Imagine if the government said that only the first 12 people who arrive at church on Sunday get to stay for the entire sermon or that only the first 12 people who arrive at the polls on Election Day get to vote for every office.
Nobody would doubt that these restrictions are unconstitutional. And the reason is simple: The Constitution protects everyone equally — it does not allow rights to be dished out on a first-come, first-served basis.
Apparently nobody ever shared this common-sense principle with the Minnesota Legislature, because Minnesota law does exactly that when it comes to making political contributions in state elections. In campaigns for the statehouse, Minnesota law allows only the first 12 citizens to donate $1,000 to the candidate of their choice. Everyone afterward may donate only $500.
This law — called the "special sources limit" — is even more extreme than the federal contribution limits that the U.S. Supreme Court held unconstitutional just last week in McCutcheon vs. FEC. While that case was about wealthy individuals making large contributions to lots of candidates, Minnesota's law applies even to donors who make just one political contribution.
This restriction has serious consequences for political candidates. In elections, candidates need to be able to raise money to get their messages out to the voting public. It costs money to print fliers, run ads or buy gas to travel to campaign stops and tell voters why they should vote for one candidate rather than another.

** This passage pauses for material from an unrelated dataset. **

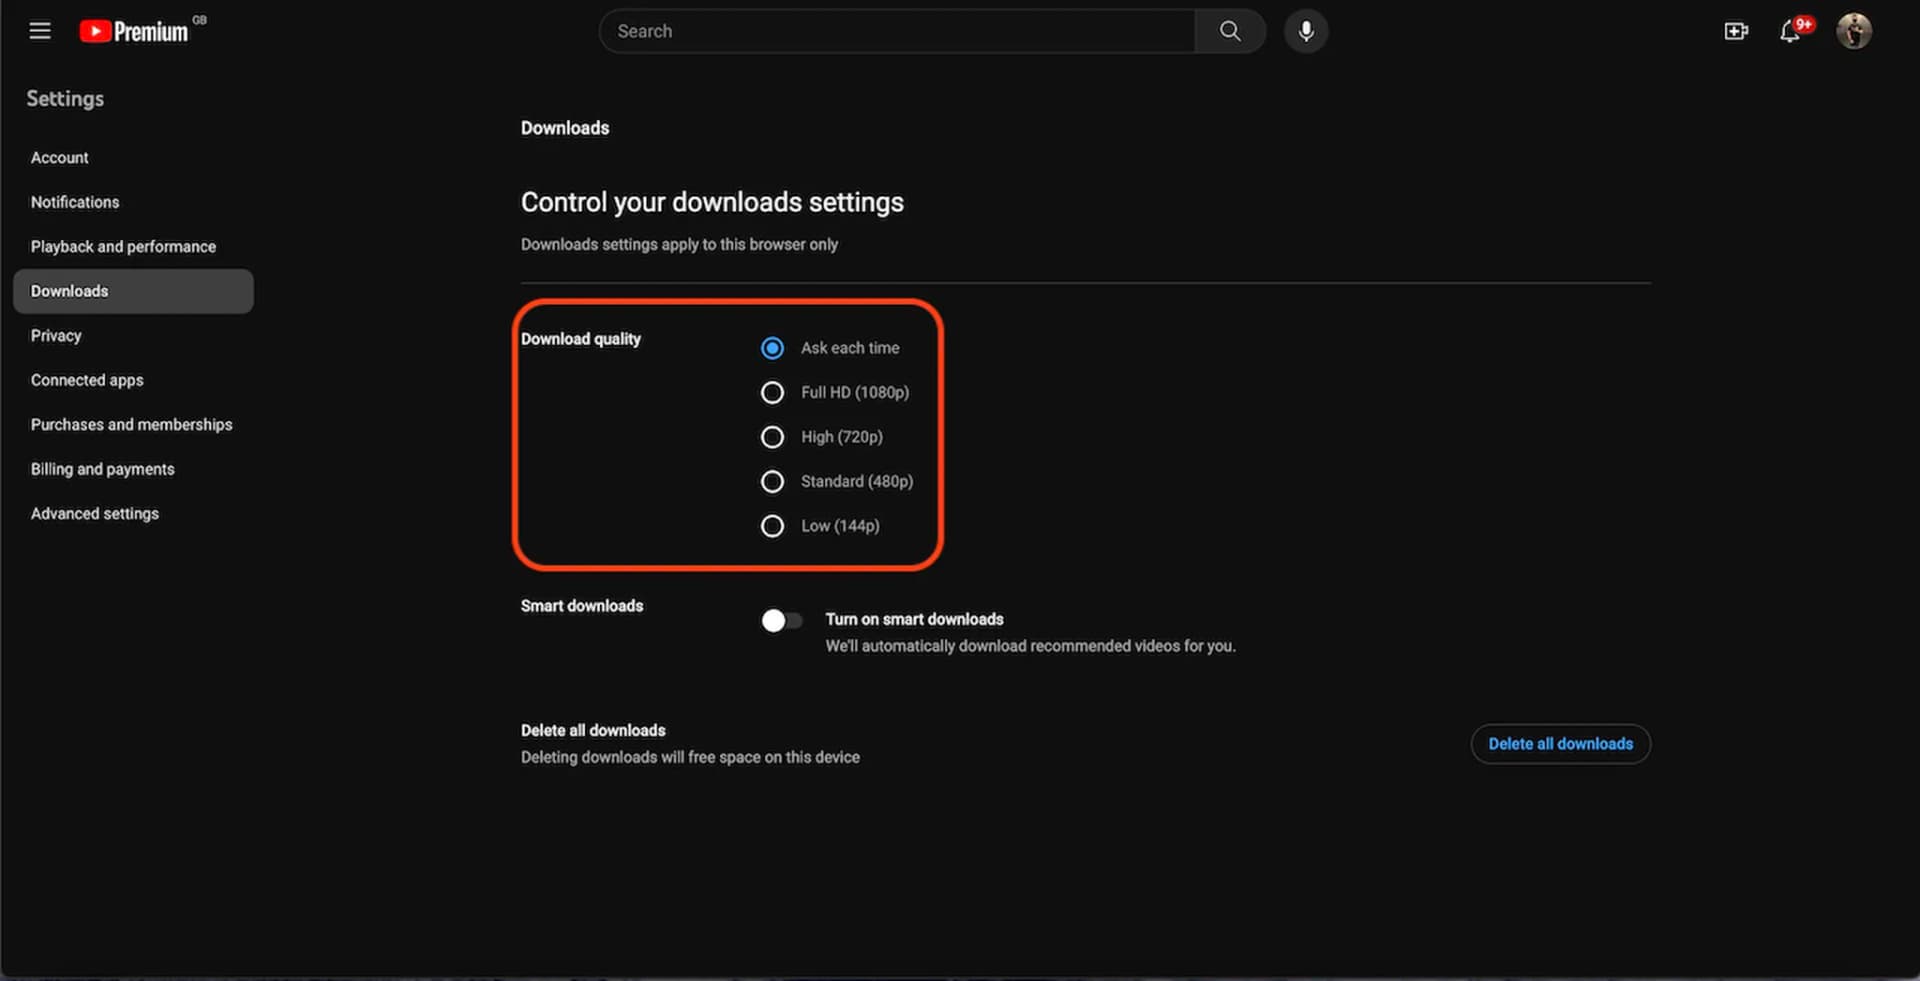The image size is (1920, 981).
Task: Open Billing and payments page
Action: point(102,469)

By arbitrarily reducing the ability of candidates to raise political contributions, Minnesota's special-sources limit forces candidates to spend more time raising contributions and less time campaigning. That leaves voters with less information on which to cast their votes.

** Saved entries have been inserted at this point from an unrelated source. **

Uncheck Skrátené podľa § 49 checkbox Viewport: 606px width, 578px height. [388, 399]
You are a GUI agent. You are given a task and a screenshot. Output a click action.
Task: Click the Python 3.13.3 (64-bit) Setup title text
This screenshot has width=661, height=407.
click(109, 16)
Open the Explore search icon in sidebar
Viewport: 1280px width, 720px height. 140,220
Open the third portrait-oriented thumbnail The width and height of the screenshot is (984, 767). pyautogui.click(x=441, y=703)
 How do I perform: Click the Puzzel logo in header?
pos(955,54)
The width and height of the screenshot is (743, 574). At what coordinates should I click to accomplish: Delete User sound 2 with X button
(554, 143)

But the freedom to make political contributions is not just important to candidates and voters, it is also important to donors themselves. Political contributions are a venerable form of peaceful political association. They allow contributors to participate in the political process by supporting candidates whose messages they believe in.
Those contributors include Doug Seaton and Van Carlson, two Minnesotans who care deeply about public policy and the state's future. They believe that the best way to support the candidates they believe in is to give those candidates contributions so they can mount effective campaigns. But both Seaton and Carlson have had contributions rejected because the candidate they supported had already reached the special-sources limit.